2011-06-05 16:42 | カテゴリ:未分類

実践へ!

 

  

    日本植物生理学会、日本植物学会、園芸学会、作物学会、日本土壌肥料学会などには、塩ストレスを研究している研究者が多数いる。
  
  それは、各種のストレス研究の中でも、塩ストレスはただ「土壌に塩を混ぜて植物を育てれば良い」だけなので、人工気象器を用いた室内実験がやりやすいからである。それで何か農業問題に貢献できるつもりになれるからである。

    

    植物の塩ストレスは、世界でも研究人口が多いだけに、これまで膨大な研究論文が毎年排出されている。しかしこれらの研究者は、特に日本の若手研究者は、あまり実際の農業の現場を見ていない。
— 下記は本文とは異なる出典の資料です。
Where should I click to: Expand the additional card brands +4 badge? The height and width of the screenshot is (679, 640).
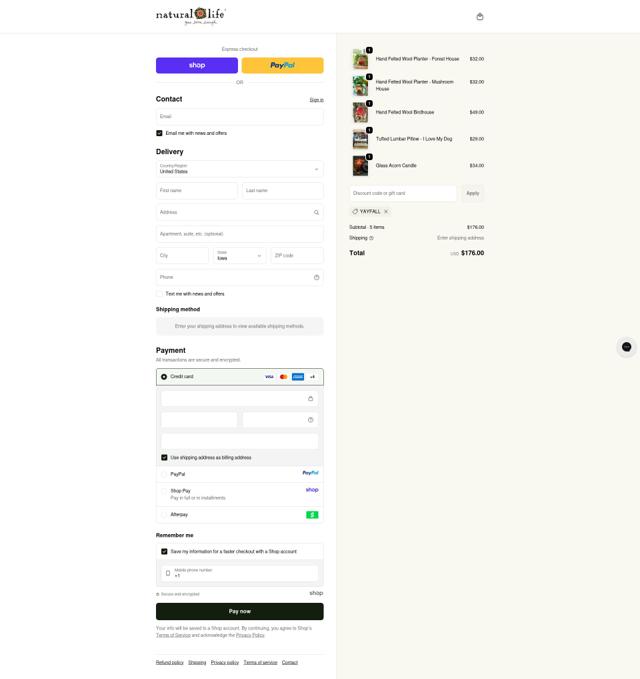(312, 377)
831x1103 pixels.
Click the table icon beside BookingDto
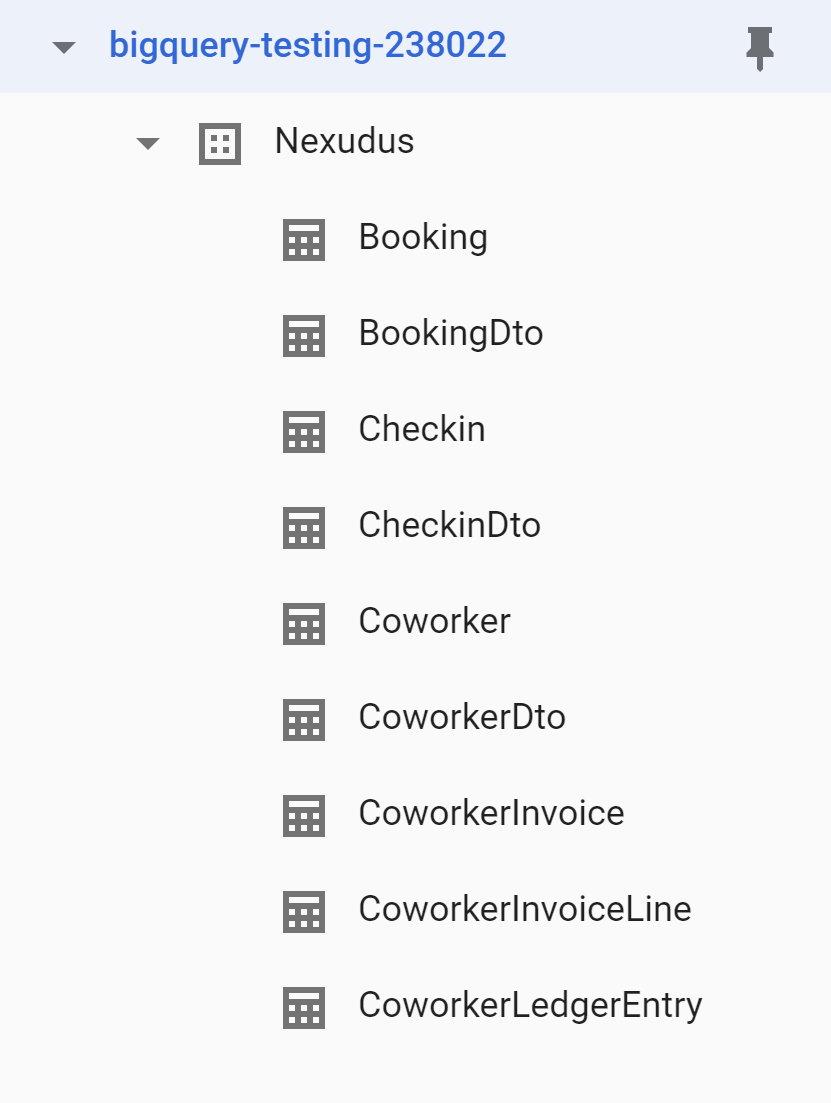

論文は出るが、現実の問題に直面してそれを解決した経験が少ない。

   

    今回、東北大震災で23600haという広大な地域が津波で浸水し、農作物の栽培が困難な状況になっている。この際、ぜひ塩ストレス研究者は、現地に出かけて、その惨状を見聞し、自分の学問がどのように貢献できるかを、真剣に考えてもらいたいと思う。自分自身の成長のためにも、現地で、あらゆる想像力をめぐらしてもらいたい。

    

    研究室で遺伝子をいじって論文書きに専念していればいいという事態ではないと思う。
        
  植物学分野の研究者は野に出よう。